A distinguishing characteristic of our design, as opposed to other designs (Horowitz & Cohen, 2010; Iordanescu et al., 2009) used to examine motion or trajectory information of tracked objects, is that we directly manipulated trajectory information for the objects during the motion sequence, rather than relying on participant responses from a static set of items at the end of a trial. Performing a static selection at the end of a trial requires the observer to maintain a representation in working memory not just for the spatial location of the target objects, but also for the contextual motion information of the targets. The maintenance of this contextual information could come from an inner-scribe mechanism, a memory component that continually rehearses the motion information of the target items (Logie, 2011), utilizing other vital working memory resources. In the present study, all trajectory manipulations were conducted within the motion sequence of the trial, with only the spatial location for target items being maintained during the response process. Thus, the present design removes any other potential maintenance processes at test that could interfere with response selection.

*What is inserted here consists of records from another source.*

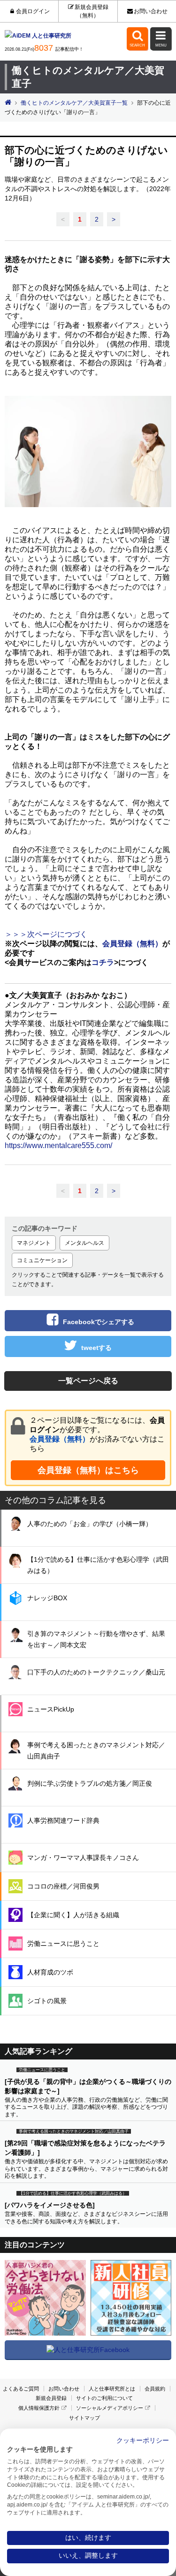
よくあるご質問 (21, 2388)
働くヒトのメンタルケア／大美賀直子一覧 (74, 103)
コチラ (103, 962)
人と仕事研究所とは (112, 2388)
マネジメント (34, 1243)
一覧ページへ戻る (88, 1381)
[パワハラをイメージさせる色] (50, 2205)
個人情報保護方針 (39, 2408)
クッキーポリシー (142, 2440)
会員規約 (155, 2388)
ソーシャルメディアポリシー (109, 2408)
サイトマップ (84, 2418)
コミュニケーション (42, 1260)
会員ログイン (32, 11)
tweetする (96, 1347)
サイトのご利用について (104, 2398)
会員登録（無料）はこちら (88, 1470)
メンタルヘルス (84, 1243)
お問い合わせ (150, 11)
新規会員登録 (51, 2398)
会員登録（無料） (60, 1439)
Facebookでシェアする (98, 1322)
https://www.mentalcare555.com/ (58, 1145)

In addition to the effect of trajectory changes, MOT performance also decreased as total distance traveled increased. MOT can be thought of as a sustained attention or vigilance task; as distance increases, the ability to maintain attention may decrease. In addition, attention during MOT is used as a flexible resource; attention can be allocated to several items or fewer items, depending on the difficulty of the tracking task (Alvarez & Franconeri, 2007). Therefore, as the distance increases, vigilance decreases, and the number of items that attention is allocated to could decrease. In the present study, we did not find an interaction between number of trajectory changes and distance traveled. This may be because, as distance increases and the number of objects tracked decreases, there are fewer trajectory changes to potentially capture attention and fewer tracked targets for the changed target to attract attention away from. In sum, just as a change in trajectory could pull attention away from other targets, attention may be more likely to wander away from items as the distance traveled increases.

In summary, the results here demonstrate that changes in target trajectory are an important factor for tracking performance. Changes in trajectory capture attention (Howard & Holcombe, 2010; Pratt et al., 2010), which would pull attention away from other targets and potentially increase tracking errors. Therefore, studies that do not control for or measure changes in target trajectory may be confounded, and the conclusions may need to be reconsidered. We suggest that limits associated with PMT performance are most likely related to abrupt changes in target trajectories, as well as the cumulative distance that targets travel and are less related to target–target proximity. These findings agree with previous work on target trajectories (Horowitz & Kuzmova, 2010; Howard & Holcombe, 2010; Pratt et al., 2010; Tripathy & Barrett, 2004) and support a tracking process that utilizes trajectory information, as proposed by St. Clair et al. (2010).